Rescale the records from the line with "You are a GUI" up to and including the line with "[x=175, y=60]", and give these lines again with the requests included. Multiply every coordinate in the answers by 1.4 and round to whole numbers, with halves rounded up.

Stored records:
==========

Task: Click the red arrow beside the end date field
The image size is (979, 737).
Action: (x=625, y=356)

==========

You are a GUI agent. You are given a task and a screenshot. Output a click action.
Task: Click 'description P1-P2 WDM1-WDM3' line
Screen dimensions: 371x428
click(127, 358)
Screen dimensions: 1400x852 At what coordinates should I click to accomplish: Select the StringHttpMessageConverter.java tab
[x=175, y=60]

==========

The solution:
You are a GUI agent. You are given a task and a screenshot. Output a click action.
Task: Click 'description P1-P2 WDM1-WDM3' line
Screen dimensions: 371x428
click(178, 501)
Screen dimensions: 1400x852 At what coordinates should I click to accomplish: Select the StringHttpMessageConverter.java tab
[x=245, y=84]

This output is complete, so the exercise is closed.